There were already indications of this from the market experts. Experts said that the Reserve Bank was taking a soft stance on monetary policy given rising inflation, retaining the scope of the government’s inflation target (at two per cent with a two per cent increase) and increasing cases of Kovid-19 transition. Can maintain status quo.
What is a repo rate, what is a reverse repo rate?
The rate at which RBI gives loans to commercial banks and other banks is called the repo rate. The low repo rate means that all types of loans from the bank will become cheap. This also increases the interest rate on your deposit.
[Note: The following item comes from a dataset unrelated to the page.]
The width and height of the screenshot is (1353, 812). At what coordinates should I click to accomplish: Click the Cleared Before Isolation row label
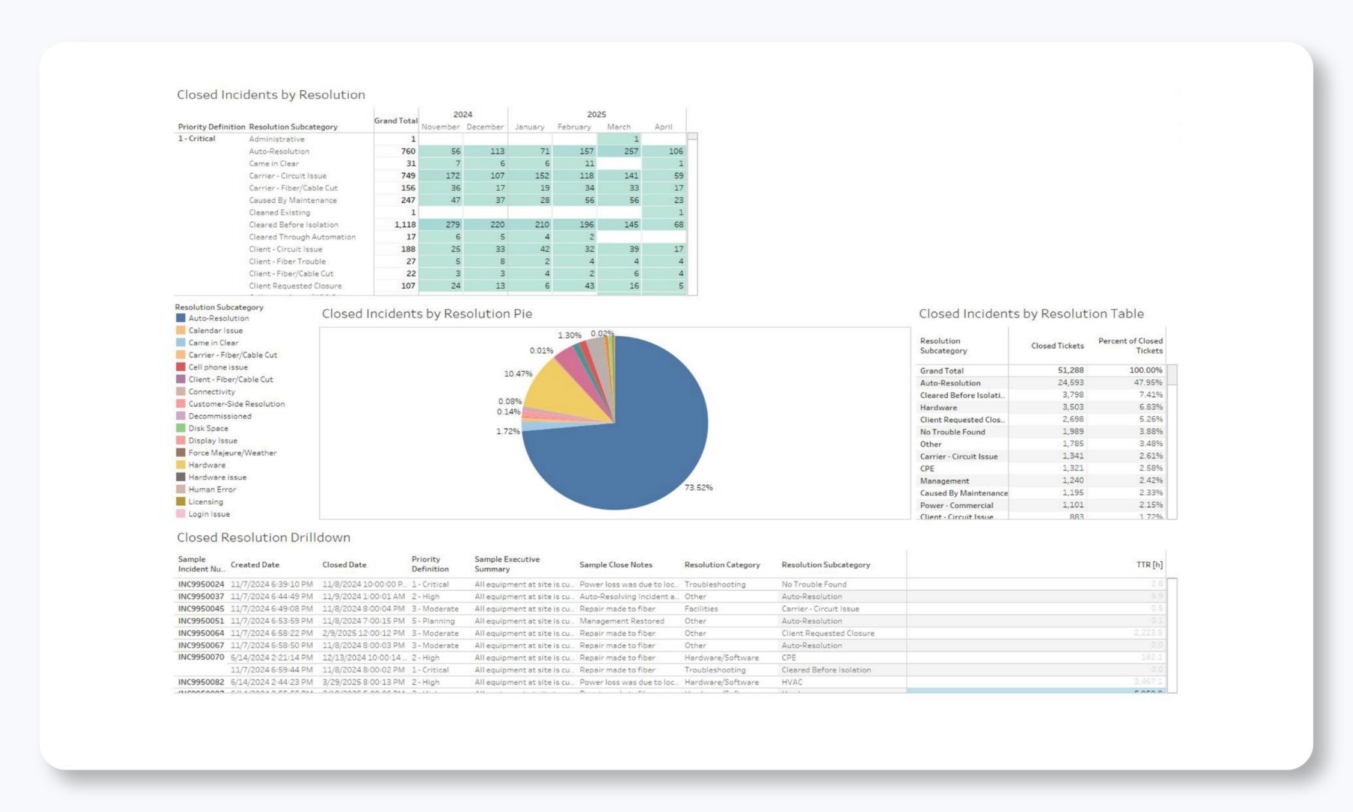pyautogui.click(x=293, y=224)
The rate at which the banks receive interest on the money deposited in the RBI on their behalf is called the Reverse repo rate. The additional cash held by the banks is deposited with the Reserve Bank. Banks also get interested in this.
How does repo rate and reverse repo rate affect the loan of banks?
Repo rate and reverse repo rate are interlinked. On the one hand, by reducing the reverse repo rate, the RBI leaves more money with the banks to give more loans. On the other hand, by reducing the repo rate, banks provide loans at cheaper rates, which the banks can benefit their customers.